Highlights & Insights¶
- Unified Framework: For the first time, isolated attacks like ArtPrompt are categorized under the broader umbrella of TIP attacks, exposing a fundamental vulnerability.
- Broad Attack Surface: The inclusion of 10 different encoding methods indicates that defenders will find it difficult to exhaustively enumerate all potential encoding techniques.
- Theoretical Significance: Proves that as long as LLMs maintain general task-solving capabilities, safety alignment cannot be achieved solely by filtering known patterns.
- Implicit Decoding: The model leverages encoded content without needing to explicitly output the decoding process, which significantly increases detection difficulty.
Limitations & Future Work¶
- Only six models were tested, excluding the latest versions of closed-source models (e.g., Claude, Gemini).
- The PHRYGE benchmark covers a limited scope of only four attack targets.
- Deep analysis of which model features make them more susceptible or resilient to TIP attacks is lacking.
- Defense strategies are only preliminarily discussed, with no systematic defense framework proposed.
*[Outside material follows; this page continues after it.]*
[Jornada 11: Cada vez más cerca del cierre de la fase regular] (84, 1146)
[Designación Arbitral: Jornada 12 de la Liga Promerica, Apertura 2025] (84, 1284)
- The effectiveness of the encoding difficulty levels heavily depends on the specific decoding capabilities of individual models.
Related Work & Insights¶
- ArtPrompt (Jiang et al., 2024) is a special case of TIP attacks; this work generalizes it to arbitrary seq2seq tasks.
- The depersonalization technique of DAN (Shen et al., 2024) and TIP encoding complement each other to form a dual bypass.
- Insights: Future safety alignment needs to shift from "filtering known patterns" to "limiting the scope of the model's task-solving capabilities," though this presents a fundamental contradiction with general intelligence.
Rating¶
- Novelty: ⭐⭐⭐⭐⭐ — Systematically defines and analyzes the TIP attack category for the first time.
- Technical Depth: ⭐⭐⭐ — The attack design is straightforward, yet the theoretical analysis is clear.
- Utility: ⭐⭐⭐⭐ — Offers direct guidance for LLM safety assessments.
- Experimental Thoroughness: ⭐⭐⭐⭐ — Covers a wide range with 6 models \(\times\) 10 encoding methods \(\times\) 3 difficulty levels.